The exact boundaries of al-Bashmur are uncertain because the medieval sources are discrepant. The History of the Patriarchs says that the area was most easily accessible from Tida and Shubra. This statement would place al-Bashmur in the northern Delta, just south of Lake Burullus. Abu Salih the Armenian averred that in a later period at least the inhabitants of al-Bashmur and the inhabitants of al-Bashrud were the same people. The exact location of al-Bashrud is similarly uncertain, but it appears to have been northwest of Sakha.[iii] Ibn Hawqal stated that the lake in Nastaruh was also called Buhayrat al-Bashmur,[iv] suggesting that the region of the Bashmurites was near Nastaruh, that is, north of the cities known today as Disuq and Kafr al-Shaykh. Abu al-Fida, however, placed al-Bashmur between the Dumyat arm of the Nile and Ashmun Tanah.[v]

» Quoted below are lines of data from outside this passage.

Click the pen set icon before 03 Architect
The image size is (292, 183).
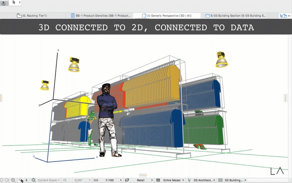coord(189,180)
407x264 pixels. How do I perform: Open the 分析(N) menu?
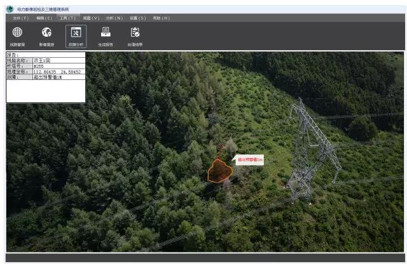114,18
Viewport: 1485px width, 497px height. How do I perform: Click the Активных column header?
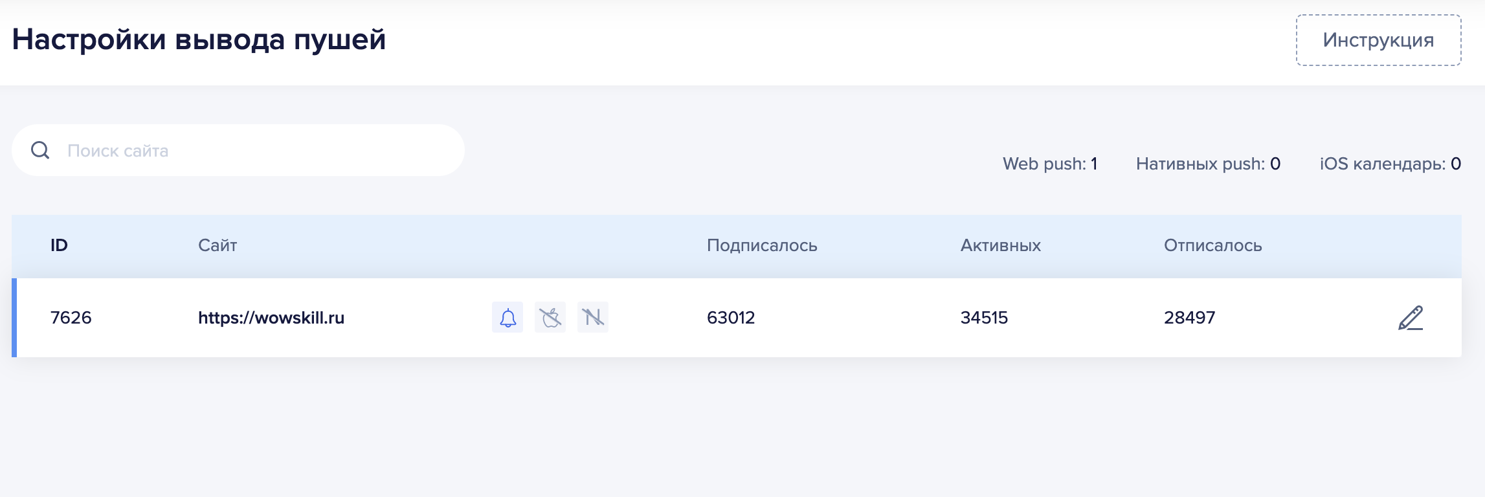(1000, 245)
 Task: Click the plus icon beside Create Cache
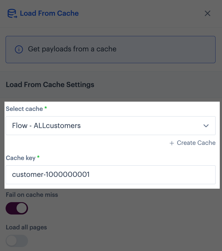tap(172, 143)
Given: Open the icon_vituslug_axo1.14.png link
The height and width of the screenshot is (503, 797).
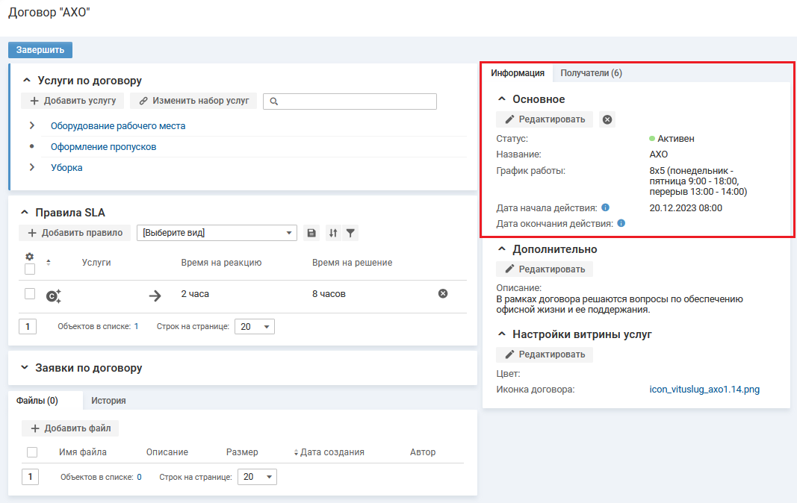Looking at the screenshot, I should (x=704, y=390).
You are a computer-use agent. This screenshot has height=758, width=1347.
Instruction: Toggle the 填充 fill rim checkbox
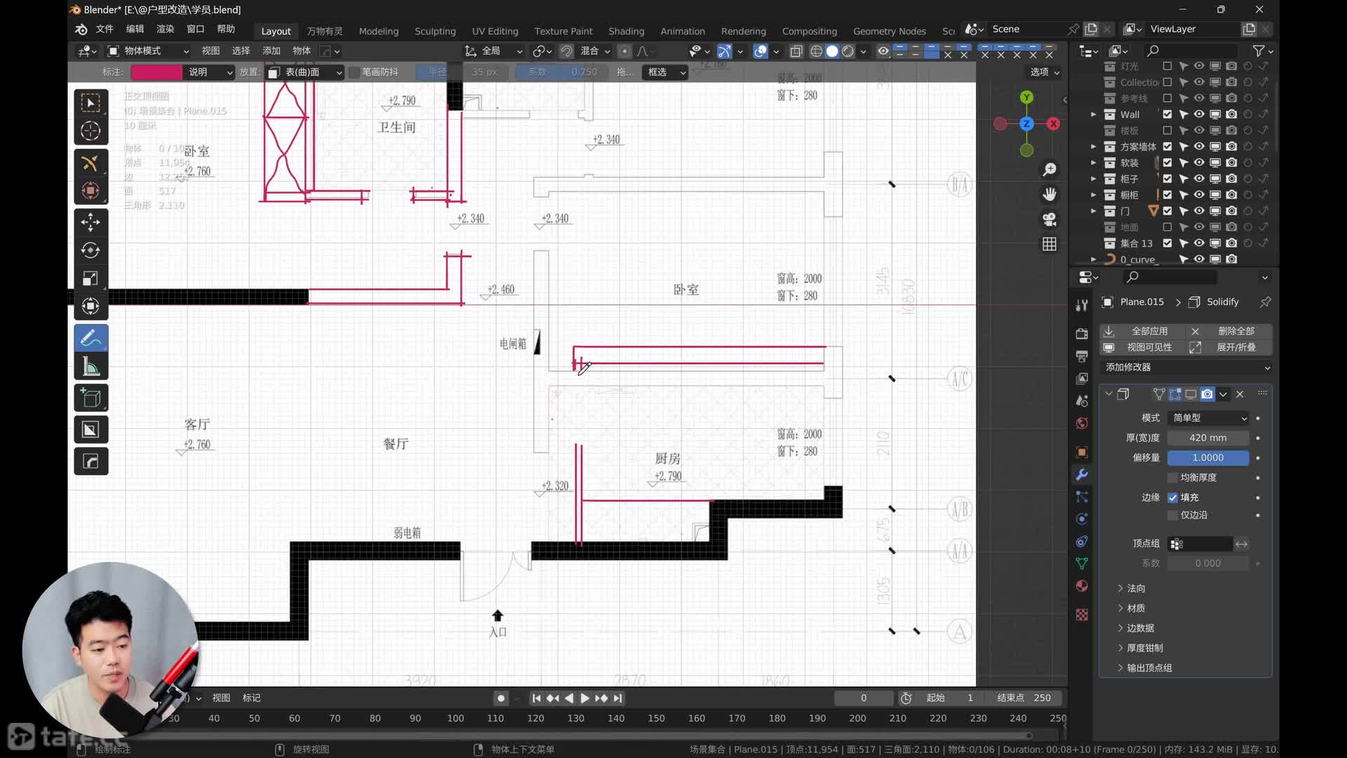point(1172,498)
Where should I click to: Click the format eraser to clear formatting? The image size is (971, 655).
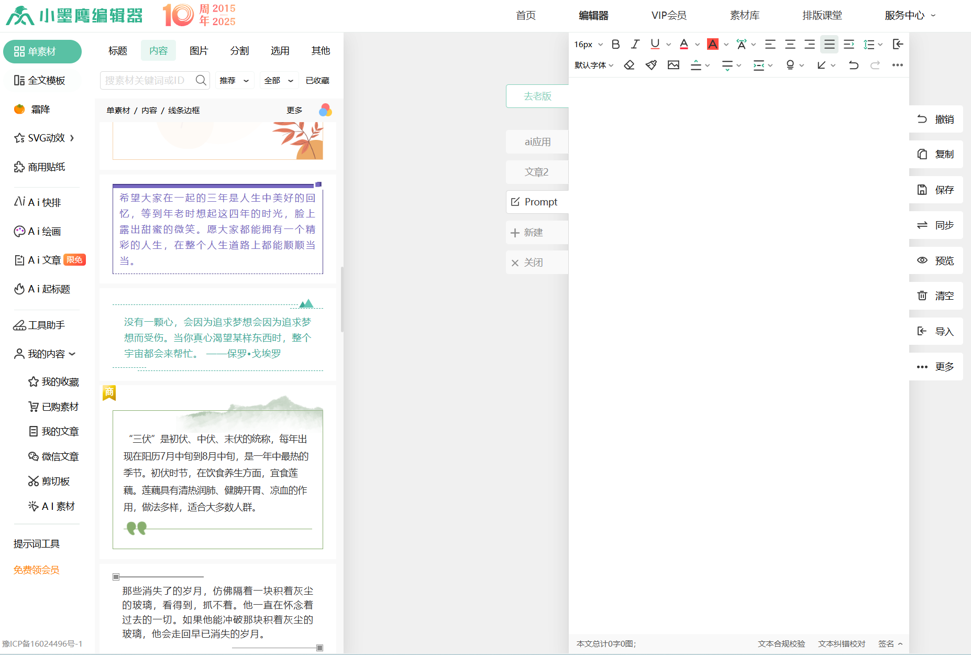click(629, 64)
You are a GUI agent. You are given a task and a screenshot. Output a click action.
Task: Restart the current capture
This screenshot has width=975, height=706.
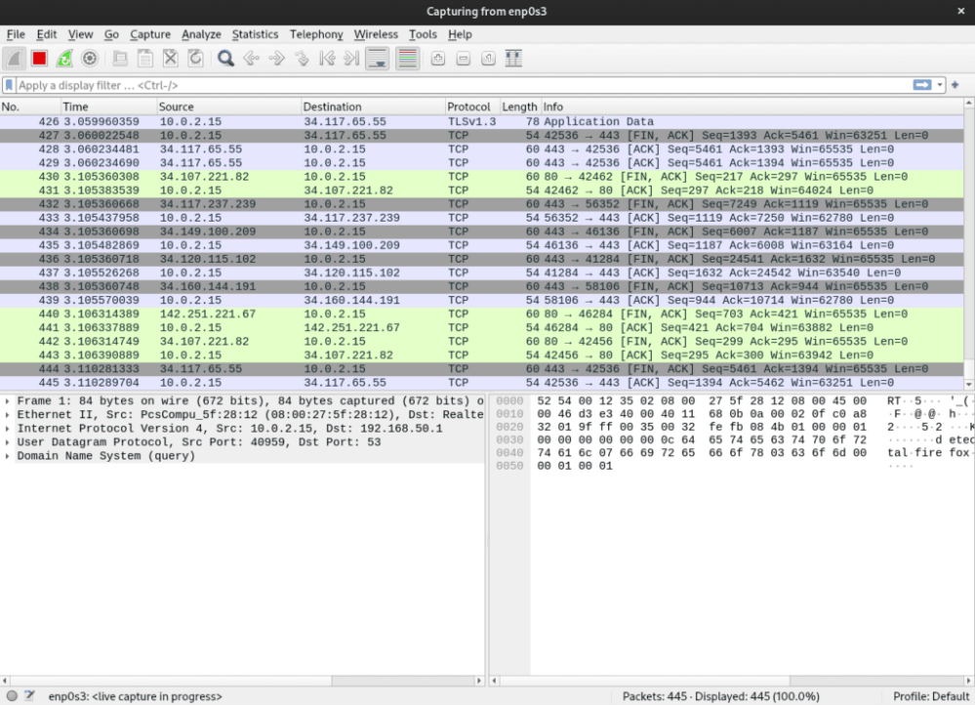click(64, 59)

It is possible that the boundaries of al-Bashmur have not been constant throughout the centuries. Perhaps from the mid-eighth to the mid-ninth century, al-Bashmur encompassed the entire marsh region northeast of Fuwwah extending as far to the east as just north of Dikirnis. Later it may have been limited to the eastern part of this area. The name al-Bashmur survives in this region as the name of a Nile canal that breaks off about 4.5 miles (7 km) east of al- Mansurah by al-Salamun and runs through the area between the Damietta arm of the Nile and Dikirnis before emptying into the al- Sirw canal some 3.5 miles (5.5 km) south of Daqahliah.

[i] The Coptic encyclopedia, volume 2. Editor-in-chief, Aziz Atiya Suryal. The whole Encyclopedia has now been digitalised by Clarement University. You can find the article by Randall Stewart here:

[ii] I have made little presentational changes without touching the content of the article.

[iii] Timm, S. Das christlich-koptische Ägypten in arabischer Zeit, Vol. 1, pp. 354-56. Wiesbaden, 1984; p. 360.

[iv] Maspero, J., and G. Wiet. Matériaux pour servir à la géographie de l’Egypte. Cairo, 1914-1919; p. 36.

[v] Maspero and Wiet, p. 44

4 Comments leave one →
  1. August 27, 2014 12:46 am

    Hi! I was curious to know if you have some idea what the word “Bashmur” means, or what its etymology is. Thank you!

    • Dioscorus Boles permalink*
      August 28, 2014 7:44 pm

      No clear answer to this. I have read before that it meant land of cattle breeders/shephards. Needs good study.

      • August 28, 2014 7:48 pm

        The reason I ask is because of the recent events in Iraq, the Kurdish “Peshmurgians” (those who face death) reminded me of the Coptic “Bashmurites”. I was curious to see if the words were similar in some way.

      • Dioscorus Boles permalink*
        August 28, 2014 8:01 pm

        Would be interesting if there is connection but I should imagine it’s very unlikely.